Monday, July 19, 2010

Point of divesting Chinatown Point

CITY Developments Ltd (CDL) recently sold its stake in Chinatown Point, comprising the entire retail component (283 strata shop units) and four strata office units, for $250 million. The buyer is a consortium put together by Perennial Real Estate group - set up by Pua Seck Guan, the former CEO of CapitaMall Trust Management Ltd.

What made CDL, a seasoned developer, divest the asset it has held for two decades?

Located strategically at the intersection of New Bridge Road and Upper Cross Street, Chinatown Point is a mixed development comprising a mall (with six levels of retail space including part of Basement 1) and a 25-storey office tower. It stands on a 99-year leasehold site, which was sold by the Urban Redevelopment Authority in 1980 for $61 million to Ho Kok Cheong's People's Park Chinatown Development. Mr Ho had planned a hotel and mall development to be named Chinatown Centrepoint.

However, the project's developer ran into financial difficulty and was ordered to be wound up in August 1986. The stalled project was then put up for tender the following year and that was when CDL entered the picture. It won the tender in September 1987 and later took a couple of partners. The project's scheme was changed from retail-and-hotel to retail-and-office, along with a name change. Chinatown Point finally opened in 1990.

The location received a major boost when Chinatown MRT Station opened nearby, as part of the North East Line, in 2003. And shopper traffic in the area is set to grow further when the Chinatown Station becomes an interchange as part of the new Downtown Line.

Evolved market

But location alone is not enough in today's retail market. The mall management business in Singapore has evolved to a new level in the past 10 years or so, especially since the listing of Singapore's first real estate investment trust, CapitaMall Trust (CMT), in 2002.

It marked the dawn of a new breed of 'professional mall managers', with the mandate to extract as high a net property income as possible from the assets under their management.

One of their trademarks is the undertaking of creative asset enhancement works, such as the decanting of space from upper floors (where retail rents are lower) and the building of replacement shop space on lower levels, where rents are higher.

Mechanical and engineering equipment and sometimes even carpark space in basements are moved elsewhere to create new retail space.

Large-space tenants like department stores occupying prime spots are eschewed as these mall managers prefer to carve the area into smaller units which can generate higher per square foot rentals.

Tenants' turnovers are tracked closely as they have to pay gross turnover rents, in addition to a fixed base monthly rent.

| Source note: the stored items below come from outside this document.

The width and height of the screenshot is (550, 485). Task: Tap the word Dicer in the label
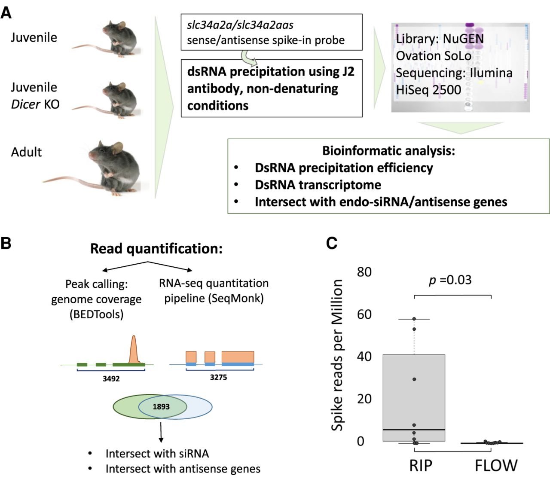coord(25,104)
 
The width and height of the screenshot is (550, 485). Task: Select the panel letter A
coord(6,12)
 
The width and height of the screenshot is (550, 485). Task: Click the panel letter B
coord(6,243)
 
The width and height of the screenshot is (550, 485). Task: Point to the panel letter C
coord(331,243)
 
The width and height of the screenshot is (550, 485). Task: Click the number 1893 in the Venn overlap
coord(161,406)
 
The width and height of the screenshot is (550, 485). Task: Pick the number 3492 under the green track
coord(111,378)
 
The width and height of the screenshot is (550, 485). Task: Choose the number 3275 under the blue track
coord(218,377)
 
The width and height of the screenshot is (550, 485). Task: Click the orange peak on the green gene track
coord(134,350)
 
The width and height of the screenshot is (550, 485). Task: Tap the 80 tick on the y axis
coord(364,272)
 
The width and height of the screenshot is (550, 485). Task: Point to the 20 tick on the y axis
coord(364,399)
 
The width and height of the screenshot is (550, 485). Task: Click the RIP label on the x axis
coord(421,466)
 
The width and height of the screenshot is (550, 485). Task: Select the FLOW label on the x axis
coord(496,466)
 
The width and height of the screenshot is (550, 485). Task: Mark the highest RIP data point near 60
coord(414,319)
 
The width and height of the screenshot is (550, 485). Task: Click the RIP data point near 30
coord(414,379)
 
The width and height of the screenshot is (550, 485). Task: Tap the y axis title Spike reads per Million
coord(337,355)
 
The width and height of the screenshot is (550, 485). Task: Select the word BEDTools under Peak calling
coord(96,314)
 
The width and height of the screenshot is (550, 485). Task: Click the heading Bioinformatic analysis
coord(388,151)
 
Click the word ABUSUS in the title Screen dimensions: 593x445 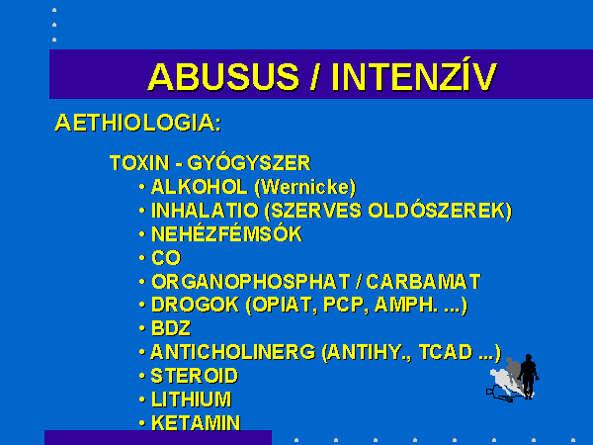click(223, 77)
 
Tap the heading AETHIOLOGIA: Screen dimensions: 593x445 click(138, 123)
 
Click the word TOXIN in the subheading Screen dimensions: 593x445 click(139, 163)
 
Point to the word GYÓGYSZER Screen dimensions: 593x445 click(249, 162)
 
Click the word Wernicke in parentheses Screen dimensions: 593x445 click(305, 187)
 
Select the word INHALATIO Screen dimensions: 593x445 click(205, 211)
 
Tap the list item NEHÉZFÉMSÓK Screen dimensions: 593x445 click(226, 233)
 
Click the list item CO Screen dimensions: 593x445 click(166, 258)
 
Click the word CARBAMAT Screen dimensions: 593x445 click(423, 282)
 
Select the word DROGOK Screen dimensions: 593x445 click(195, 305)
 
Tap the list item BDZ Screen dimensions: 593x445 click(171, 328)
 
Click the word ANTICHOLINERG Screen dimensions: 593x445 click(233, 352)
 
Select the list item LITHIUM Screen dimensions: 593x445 click(192, 400)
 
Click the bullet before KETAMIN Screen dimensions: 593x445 click(141, 423)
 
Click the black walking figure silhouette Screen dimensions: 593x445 click(529, 376)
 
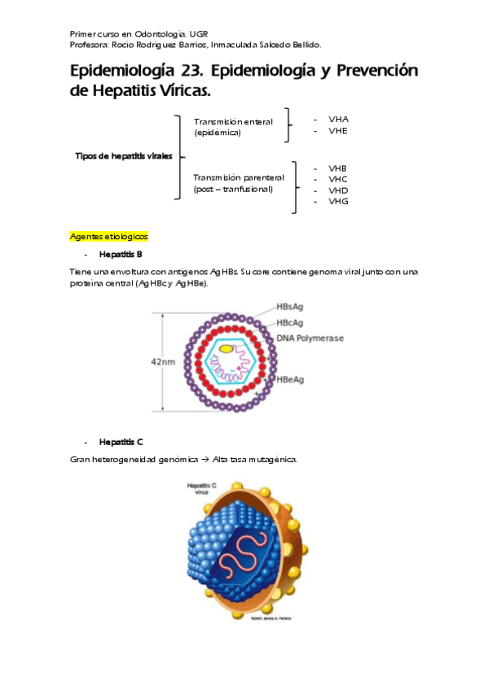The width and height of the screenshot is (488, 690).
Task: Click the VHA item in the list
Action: click(338, 119)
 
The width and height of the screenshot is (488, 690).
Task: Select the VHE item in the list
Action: click(338, 130)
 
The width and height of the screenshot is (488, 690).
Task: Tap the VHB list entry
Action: click(337, 168)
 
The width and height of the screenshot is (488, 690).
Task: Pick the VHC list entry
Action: click(337, 179)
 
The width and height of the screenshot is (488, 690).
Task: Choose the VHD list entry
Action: click(337, 190)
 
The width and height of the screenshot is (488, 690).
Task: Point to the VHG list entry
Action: click(338, 201)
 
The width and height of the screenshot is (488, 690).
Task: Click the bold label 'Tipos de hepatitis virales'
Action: click(123, 156)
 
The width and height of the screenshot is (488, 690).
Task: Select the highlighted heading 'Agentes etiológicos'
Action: click(109, 236)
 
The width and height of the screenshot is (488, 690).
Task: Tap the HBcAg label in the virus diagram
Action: click(291, 323)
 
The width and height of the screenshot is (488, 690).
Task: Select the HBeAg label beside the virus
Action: click(291, 380)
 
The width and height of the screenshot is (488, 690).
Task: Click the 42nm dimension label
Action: click(164, 362)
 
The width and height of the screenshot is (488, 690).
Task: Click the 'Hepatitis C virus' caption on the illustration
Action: click(202, 488)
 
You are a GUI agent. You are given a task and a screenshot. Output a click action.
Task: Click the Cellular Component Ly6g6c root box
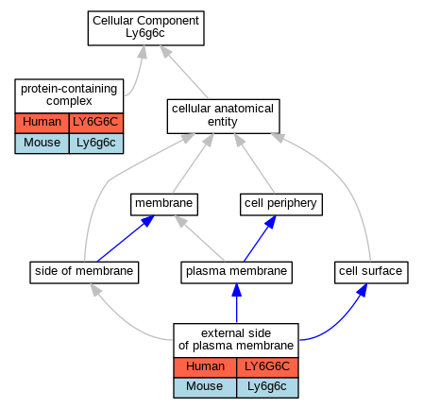pos(146,28)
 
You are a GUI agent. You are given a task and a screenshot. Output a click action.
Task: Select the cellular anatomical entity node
pos(223,116)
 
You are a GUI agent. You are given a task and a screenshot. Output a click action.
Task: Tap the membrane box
pos(164,205)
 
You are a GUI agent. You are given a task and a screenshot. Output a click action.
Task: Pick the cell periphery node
pos(281,205)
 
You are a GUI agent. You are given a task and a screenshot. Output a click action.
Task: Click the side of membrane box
pos(84,272)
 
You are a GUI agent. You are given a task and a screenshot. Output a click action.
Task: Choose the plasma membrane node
pos(236,272)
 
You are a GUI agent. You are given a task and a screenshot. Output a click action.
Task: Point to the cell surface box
pos(371,272)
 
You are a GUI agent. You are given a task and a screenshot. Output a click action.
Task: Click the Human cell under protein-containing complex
pos(42,123)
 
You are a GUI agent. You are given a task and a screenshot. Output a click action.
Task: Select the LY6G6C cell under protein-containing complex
pos(96,123)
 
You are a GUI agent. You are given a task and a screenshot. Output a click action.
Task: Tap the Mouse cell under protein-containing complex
pos(42,144)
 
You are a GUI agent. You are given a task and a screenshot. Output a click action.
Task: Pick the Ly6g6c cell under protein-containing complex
pos(96,144)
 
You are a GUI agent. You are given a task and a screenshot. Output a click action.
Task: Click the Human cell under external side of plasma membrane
pos(205,367)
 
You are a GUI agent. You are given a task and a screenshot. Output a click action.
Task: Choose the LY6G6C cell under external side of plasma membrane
pos(267,367)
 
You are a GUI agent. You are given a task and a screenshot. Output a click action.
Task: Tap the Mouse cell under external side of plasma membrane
pos(205,387)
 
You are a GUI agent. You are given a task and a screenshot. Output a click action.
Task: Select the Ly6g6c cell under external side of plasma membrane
pos(267,387)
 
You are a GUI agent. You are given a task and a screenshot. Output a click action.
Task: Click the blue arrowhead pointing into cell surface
pos(363,290)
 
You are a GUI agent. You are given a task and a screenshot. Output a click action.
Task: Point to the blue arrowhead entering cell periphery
pos(271,222)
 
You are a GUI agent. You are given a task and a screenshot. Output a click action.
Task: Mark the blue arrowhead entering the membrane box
pos(148,220)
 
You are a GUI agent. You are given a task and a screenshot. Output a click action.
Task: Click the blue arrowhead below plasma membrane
pos(237,290)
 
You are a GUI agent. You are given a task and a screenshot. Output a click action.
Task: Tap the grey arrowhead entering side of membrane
pos(95,290)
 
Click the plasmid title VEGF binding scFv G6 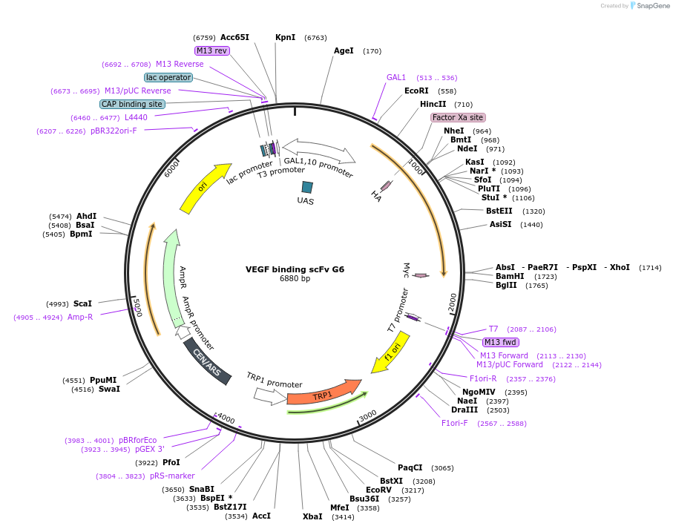click(x=295, y=269)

Underperforming tenants are shown the door and higher-performing replacements are found in the merciless pursuit to generate maximum returns for the Reit's unitholders, who include many mom-and-pop investors and retirees in additional to institutional investors.

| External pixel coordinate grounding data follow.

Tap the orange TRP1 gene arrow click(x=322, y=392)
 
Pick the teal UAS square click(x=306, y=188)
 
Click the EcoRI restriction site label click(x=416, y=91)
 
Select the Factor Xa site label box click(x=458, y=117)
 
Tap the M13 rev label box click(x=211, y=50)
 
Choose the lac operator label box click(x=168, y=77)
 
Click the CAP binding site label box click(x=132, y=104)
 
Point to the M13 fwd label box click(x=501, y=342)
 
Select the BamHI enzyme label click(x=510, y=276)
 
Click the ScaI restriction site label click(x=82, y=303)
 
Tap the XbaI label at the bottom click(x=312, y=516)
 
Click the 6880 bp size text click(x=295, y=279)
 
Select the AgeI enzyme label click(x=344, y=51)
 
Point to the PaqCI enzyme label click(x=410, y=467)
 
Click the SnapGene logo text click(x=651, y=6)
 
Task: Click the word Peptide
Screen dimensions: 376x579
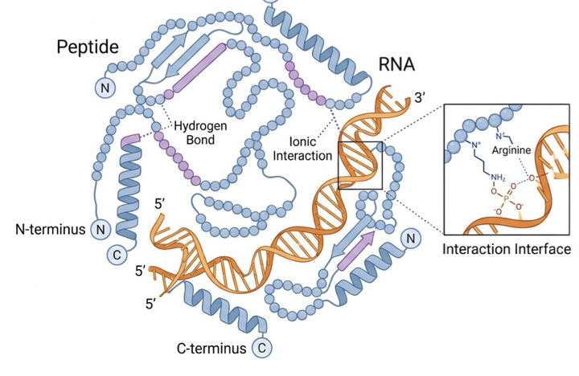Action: (88, 47)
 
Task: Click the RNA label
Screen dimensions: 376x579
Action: (397, 65)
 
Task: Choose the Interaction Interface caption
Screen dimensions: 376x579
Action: (507, 249)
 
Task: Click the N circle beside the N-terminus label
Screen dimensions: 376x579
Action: (101, 230)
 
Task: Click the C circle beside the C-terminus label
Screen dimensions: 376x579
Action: (261, 348)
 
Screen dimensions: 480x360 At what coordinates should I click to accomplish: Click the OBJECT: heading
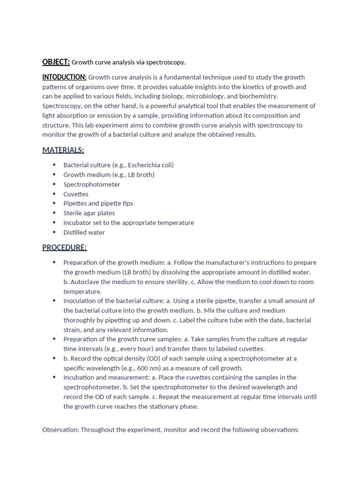point(56,62)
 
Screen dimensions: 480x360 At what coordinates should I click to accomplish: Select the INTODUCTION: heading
point(64,77)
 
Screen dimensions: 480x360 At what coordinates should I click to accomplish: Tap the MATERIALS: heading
point(63,150)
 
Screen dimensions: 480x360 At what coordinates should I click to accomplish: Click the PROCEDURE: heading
point(64,247)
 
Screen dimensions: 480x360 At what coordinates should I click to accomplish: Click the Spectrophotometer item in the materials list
point(91,184)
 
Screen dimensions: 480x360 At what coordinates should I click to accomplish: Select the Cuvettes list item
point(76,194)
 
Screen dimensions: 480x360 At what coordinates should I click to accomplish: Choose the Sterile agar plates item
point(89,213)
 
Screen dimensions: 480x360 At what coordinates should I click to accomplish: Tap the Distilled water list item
point(84,232)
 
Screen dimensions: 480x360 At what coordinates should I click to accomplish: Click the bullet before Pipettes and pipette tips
point(54,203)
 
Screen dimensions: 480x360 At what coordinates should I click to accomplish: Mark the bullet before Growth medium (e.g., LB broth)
point(54,174)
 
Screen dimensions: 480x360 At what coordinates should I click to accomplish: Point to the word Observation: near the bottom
point(60,429)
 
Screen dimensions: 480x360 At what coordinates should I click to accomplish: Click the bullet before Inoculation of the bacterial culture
point(54,300)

This breed of aggressive professional mall managers has grown, as CMT's listing has spawned other trusts holding shopping centres - such as Suntec Reit, Frasers Centrepoint Trust and the Asia Retail Mall funds.

In such a marketplace, CDL may have found it tougher to make Chinatown Point mall shine against the competition - unless it's prepared to set up its own shopping centre Reit/trust and allied professional mall management business.

Sensible move

It makes good business sense for CDL to have sold Chinatown Point mall and redeploy sales proceeds to other aspects of the real estate business where it has a comparative advantage - such as, its ability to buy residential sites here and launch them within a short time, achieving relatively quick turnaround on its investment.

Chinatown Point isn't the first mall that CDL has disposed of; back in 2003, it sold its stake in Lot One in Choa Chu Kang.

The group has a few other shopping centres in Singapore in its portfolio - including Central Mall at Havelock/Magazine roads; Palais Renaissance, next to the red-light haunt of Orchard Towers; and City Square Mall along Kitchener Road.

It should not be too surprising if some of these are divested in future.